Galangal
Also known as galanga or blue ginger, galangal is a type of plant that is used in both culinary and medical uses in many parts of Asia, and originated from Indonesia and Hainan Island in China. It is used in various Asian cuisines such as Thai tom yum or tom khai gai soups, Vietnamese Hue cuisine, and in many different Indonesian dishes.
It looks a bit like ginger, except it does not have the same taste. In its original, raw form, this plant has a very unique flavour. Galangal smells a bit like citrus, pines, and earthiness to it. Its flavour sort of tastes like that, but with a hint of cedar and saponins. Its flavour complements ginger (which so happens to be its relative), except galangal does not have that raw peppery heat that ginger is famous for.
It is a perennial herb that grows between 1 to 2 metres tall. Its leaves are about 25 to 35 cm long and has narrow blades. Its flowers are at the top of the plant, and are small, white, and streaked with a deep-red veining. Its rhizomes resembles ginger, and are tough and difficult to break. The best place to plant galangal is in soil that is both rich and moist. It should be planted in a shady position, and live in an environment that is free of frost as frost will damage the leaves. As a result, it is better to be planted in spring time. Galangal can be harvested almost any time of the year.
Galangal is usually available as a whole root, sliced, or in powdered form. It comes in pre-sliced and powdered forms as slicing through a whole fresh galangal root is quite difficult and requires a sharp knife.
There are 4 different varieties of galangal:
- Alpina galanga – greater galangal
- Alpina officinarum – lesser galangal
- Kaempferia galanga – aromatic ginger or sand ginger
- Bosenbergia pandurata – Chinese ginger or fingerroot
Greater galangal is also known as chewing John or little John chew.
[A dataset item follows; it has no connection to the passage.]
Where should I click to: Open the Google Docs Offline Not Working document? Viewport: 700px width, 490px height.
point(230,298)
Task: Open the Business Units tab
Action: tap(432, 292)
It is used in hoodoo folk magic and African-American folk medicine. In Poland, a vodka called Zoladkowa Gorzka is flavoured with galangal. It is reported to have been used as a stimulant in tonic or as snuff and has many non-culinary uses such as using it in perfume and for homeopathic medicine against nausea, flatulence, rheumatism, and more. It also have anti-bacterial properties.